# [PROBLEMS TO WORK ON]
1. Using the text on Bilton Grange Estate below, decide whether each statement agrees with it. Answer yes or no for each, and quote the words from the text that decide it.
(a) Bilton Grange Estate was built after Longhill.
(b) Malet Lambert is one of the local primary schools on Bilton Grange.
(c) Many of the houses had indoor toilets and bathrooms.
2. Write a continuation of the text on Bilton Grange Estate below, starting right after its final sentence.

Bilton Grange Estate is in the east of Kingston upon Hull, in the East Riding of Yorkshire, England.

== Description ==
It was mainly built during the 1950s, along with Longhill and Greatfield Estate.

The local primary schools on Bilton Grange are Thanet Primary School, Griffin Primary School and Mountbatten Primary School.
The nearest secondary schools to Bilton Grange are The Marvell College, Archbishop Sentamu Academy and Malet Lambert.

Local amenities include Greenwich Avenue shopping centre, The Acorns Family Hub, Bilton Grange Methodist Church, Diadem Medical Practice, East Hull Community Farm and Alderman Kneeshaw Park and Recreation Centre.
Bilton Grange Estate is part of the Longhill and Bilton Grange Ward of the local council, and is represented by Karl Turner, Labour MP for East Hull.

==History==
Following the Second World War during the reconstruction period, the Hull Corporation created several new housing estates in east Hull. First came Bilton Grange Estate, then Longhill, closely followed by the Greatfield Estate. At the time, the houses were in high demand as they had to accommodate an increased number of workers. Many of the houses sported indoor toilets and bathrooms, which at the time were viewed as a luxury that many homes elsewhere in the city did not have.

# [DATA UNDER STUDY]
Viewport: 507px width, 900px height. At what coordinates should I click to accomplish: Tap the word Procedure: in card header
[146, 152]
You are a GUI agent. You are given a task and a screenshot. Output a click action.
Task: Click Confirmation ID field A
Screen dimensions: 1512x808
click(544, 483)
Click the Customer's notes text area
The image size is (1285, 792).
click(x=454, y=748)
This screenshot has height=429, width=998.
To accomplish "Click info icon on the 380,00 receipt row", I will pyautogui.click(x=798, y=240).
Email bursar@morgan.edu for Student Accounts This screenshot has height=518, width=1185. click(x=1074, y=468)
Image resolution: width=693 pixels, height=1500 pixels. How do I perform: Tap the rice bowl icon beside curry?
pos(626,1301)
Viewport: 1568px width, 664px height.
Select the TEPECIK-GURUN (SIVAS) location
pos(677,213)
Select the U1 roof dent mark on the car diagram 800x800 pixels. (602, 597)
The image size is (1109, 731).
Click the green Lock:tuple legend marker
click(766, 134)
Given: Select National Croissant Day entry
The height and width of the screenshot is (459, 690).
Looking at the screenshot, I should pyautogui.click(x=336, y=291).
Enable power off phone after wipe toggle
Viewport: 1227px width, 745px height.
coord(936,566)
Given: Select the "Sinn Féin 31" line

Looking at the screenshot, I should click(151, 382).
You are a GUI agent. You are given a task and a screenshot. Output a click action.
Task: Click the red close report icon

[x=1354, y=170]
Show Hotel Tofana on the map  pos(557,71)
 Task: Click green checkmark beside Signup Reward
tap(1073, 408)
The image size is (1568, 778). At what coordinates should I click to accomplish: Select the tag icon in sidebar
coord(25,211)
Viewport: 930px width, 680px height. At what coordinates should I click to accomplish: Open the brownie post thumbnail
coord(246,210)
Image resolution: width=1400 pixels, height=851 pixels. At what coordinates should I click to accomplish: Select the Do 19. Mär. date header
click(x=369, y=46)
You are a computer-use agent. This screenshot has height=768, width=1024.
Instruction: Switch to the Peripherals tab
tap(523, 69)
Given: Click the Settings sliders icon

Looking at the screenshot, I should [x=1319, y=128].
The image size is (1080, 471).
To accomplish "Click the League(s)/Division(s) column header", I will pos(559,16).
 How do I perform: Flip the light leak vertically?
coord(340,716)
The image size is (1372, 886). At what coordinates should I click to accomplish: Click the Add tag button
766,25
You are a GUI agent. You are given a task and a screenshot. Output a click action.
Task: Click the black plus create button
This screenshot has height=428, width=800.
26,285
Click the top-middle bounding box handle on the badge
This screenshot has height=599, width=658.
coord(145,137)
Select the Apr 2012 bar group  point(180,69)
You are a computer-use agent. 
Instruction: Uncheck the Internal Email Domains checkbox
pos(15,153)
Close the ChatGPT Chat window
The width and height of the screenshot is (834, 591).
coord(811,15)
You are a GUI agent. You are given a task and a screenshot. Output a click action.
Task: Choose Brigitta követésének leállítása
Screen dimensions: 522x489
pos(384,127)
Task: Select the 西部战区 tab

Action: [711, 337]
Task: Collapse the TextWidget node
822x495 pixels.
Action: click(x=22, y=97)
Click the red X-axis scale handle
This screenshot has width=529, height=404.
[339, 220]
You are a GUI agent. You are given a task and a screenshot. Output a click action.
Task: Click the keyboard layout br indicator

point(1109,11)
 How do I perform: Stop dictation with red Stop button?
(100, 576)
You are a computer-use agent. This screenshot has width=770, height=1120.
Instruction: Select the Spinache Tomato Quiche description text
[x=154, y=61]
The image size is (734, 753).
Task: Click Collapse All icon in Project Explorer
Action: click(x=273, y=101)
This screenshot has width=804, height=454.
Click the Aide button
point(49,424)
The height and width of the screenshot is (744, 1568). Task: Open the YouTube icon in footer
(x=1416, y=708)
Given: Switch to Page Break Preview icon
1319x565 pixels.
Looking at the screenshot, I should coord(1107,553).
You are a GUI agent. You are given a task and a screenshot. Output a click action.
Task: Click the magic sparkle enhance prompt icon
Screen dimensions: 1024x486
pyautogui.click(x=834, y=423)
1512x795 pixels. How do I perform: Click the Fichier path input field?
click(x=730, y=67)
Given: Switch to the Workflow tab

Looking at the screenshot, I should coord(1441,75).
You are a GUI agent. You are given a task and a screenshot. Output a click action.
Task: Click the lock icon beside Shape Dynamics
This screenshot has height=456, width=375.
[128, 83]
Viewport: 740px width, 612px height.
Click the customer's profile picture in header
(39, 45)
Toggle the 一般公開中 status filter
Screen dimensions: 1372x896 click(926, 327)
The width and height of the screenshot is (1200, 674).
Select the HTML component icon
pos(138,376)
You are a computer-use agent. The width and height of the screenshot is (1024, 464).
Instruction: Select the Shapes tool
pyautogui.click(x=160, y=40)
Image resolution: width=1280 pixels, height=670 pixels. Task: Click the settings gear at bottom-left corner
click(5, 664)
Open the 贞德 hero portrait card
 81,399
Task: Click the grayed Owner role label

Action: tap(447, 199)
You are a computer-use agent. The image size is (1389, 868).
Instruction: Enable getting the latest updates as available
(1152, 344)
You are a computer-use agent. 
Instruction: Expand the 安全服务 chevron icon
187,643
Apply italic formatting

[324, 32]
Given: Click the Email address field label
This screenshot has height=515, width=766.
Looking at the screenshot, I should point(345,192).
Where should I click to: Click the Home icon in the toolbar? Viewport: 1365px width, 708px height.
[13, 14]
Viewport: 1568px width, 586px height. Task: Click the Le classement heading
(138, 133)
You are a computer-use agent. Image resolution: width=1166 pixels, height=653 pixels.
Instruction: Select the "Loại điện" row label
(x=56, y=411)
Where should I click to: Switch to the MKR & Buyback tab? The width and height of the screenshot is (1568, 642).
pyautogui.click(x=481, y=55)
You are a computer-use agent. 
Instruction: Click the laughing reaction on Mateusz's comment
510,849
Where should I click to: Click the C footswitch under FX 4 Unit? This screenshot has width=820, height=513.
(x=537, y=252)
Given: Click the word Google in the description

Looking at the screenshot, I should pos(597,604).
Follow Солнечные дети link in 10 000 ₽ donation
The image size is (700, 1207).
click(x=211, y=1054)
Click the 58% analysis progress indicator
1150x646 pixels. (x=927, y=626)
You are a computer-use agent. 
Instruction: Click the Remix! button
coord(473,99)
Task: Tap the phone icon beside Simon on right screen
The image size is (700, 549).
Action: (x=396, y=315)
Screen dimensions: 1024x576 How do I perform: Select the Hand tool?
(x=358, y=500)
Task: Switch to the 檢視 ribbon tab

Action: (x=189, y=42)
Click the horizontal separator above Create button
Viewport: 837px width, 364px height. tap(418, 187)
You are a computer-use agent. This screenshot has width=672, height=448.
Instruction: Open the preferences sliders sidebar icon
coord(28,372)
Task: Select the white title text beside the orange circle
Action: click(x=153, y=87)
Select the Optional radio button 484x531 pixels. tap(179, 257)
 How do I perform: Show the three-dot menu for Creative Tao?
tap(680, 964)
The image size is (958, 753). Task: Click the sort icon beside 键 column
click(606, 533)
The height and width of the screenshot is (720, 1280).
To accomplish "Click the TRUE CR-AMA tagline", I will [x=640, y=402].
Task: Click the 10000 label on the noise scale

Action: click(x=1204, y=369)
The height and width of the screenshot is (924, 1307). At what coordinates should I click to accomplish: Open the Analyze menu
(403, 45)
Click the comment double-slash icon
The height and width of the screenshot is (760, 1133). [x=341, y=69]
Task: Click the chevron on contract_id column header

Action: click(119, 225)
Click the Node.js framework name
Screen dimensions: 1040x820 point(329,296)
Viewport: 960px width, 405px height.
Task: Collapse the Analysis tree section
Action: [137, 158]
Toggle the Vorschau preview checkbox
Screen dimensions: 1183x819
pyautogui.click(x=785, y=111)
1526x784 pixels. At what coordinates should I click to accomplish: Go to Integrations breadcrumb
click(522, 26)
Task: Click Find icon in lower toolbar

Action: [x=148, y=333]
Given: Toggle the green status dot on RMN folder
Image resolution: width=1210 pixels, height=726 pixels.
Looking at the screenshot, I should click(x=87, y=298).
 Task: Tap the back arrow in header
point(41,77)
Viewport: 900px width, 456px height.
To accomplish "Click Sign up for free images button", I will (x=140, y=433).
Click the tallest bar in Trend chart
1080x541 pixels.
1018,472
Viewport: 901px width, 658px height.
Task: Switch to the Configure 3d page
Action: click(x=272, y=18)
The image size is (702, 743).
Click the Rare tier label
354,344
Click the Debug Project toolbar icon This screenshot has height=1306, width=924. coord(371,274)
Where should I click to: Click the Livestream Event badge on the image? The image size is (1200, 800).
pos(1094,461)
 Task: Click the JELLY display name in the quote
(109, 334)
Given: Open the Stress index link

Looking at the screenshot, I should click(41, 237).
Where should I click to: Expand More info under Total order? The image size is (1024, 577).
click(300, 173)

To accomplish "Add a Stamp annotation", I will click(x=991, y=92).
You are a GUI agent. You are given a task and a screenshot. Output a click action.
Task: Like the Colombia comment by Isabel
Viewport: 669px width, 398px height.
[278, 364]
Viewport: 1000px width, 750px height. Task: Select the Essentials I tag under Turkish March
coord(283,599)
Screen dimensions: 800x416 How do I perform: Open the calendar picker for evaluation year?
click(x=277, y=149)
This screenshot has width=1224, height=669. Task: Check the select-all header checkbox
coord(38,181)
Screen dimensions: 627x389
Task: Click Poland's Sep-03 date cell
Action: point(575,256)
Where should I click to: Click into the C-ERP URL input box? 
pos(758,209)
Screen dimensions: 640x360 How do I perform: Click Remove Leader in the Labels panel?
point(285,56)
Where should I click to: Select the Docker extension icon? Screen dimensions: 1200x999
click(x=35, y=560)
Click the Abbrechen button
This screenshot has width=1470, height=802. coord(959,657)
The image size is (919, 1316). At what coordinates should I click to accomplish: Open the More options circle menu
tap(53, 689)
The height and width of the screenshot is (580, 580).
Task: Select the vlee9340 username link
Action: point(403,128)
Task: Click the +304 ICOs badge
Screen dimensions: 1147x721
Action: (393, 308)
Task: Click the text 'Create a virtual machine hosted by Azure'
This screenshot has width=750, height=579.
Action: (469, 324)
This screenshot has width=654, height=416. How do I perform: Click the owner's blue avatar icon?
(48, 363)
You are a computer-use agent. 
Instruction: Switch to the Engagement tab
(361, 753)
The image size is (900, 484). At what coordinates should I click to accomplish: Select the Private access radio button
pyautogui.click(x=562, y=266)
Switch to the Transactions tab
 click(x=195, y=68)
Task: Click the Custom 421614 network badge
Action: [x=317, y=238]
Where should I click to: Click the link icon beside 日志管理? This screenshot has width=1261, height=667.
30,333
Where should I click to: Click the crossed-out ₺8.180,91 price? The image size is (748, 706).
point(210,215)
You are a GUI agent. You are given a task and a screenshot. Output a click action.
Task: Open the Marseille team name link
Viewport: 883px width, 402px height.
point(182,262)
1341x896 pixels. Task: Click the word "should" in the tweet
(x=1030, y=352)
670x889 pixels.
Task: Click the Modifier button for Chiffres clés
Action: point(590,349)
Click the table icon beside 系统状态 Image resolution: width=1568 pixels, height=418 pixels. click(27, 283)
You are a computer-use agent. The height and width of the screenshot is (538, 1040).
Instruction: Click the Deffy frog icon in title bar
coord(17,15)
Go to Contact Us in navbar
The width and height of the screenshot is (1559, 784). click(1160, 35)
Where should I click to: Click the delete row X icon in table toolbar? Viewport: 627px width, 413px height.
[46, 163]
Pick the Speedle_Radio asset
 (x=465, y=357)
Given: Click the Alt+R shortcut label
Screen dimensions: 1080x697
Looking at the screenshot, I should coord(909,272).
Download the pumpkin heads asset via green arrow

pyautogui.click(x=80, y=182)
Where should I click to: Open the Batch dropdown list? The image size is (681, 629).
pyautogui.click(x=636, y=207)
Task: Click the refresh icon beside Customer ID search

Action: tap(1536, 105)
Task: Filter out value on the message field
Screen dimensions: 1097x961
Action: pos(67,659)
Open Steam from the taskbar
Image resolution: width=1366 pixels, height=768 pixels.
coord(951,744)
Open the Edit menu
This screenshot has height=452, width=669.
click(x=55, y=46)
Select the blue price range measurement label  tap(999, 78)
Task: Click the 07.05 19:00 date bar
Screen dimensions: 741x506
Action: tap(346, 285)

# [ANSWERS TO THIS EXERCISE]
1.
(a) No: "First came Bilton Grange Estate, then Longhill"
(b) No: "The nearest secondary schools to Bilton Grange are The Marvell College, Archbishop Sentamu Academy and Malet Lambert."
(c) Yes: "Many of the houses sported indoor toilets and bathrooms"

2.
All the new housing estates were designed by Andrew Rankine, Hull's city architect, as independent units, each with its own shops, schools, libraries and other civic facilities. Their design was in a reduced Festival of Britain style, with pantile roofed brick buildings, built along generally short curving roads with generous common open treed areas.

==People==
- Reece Shearsmith, actor and comedian attended Andrew Marvell High School.
- Paul Cooke, rugby league player for Hull FC and Hull KR.
- Cosey Fanni Tutti, artist and musician.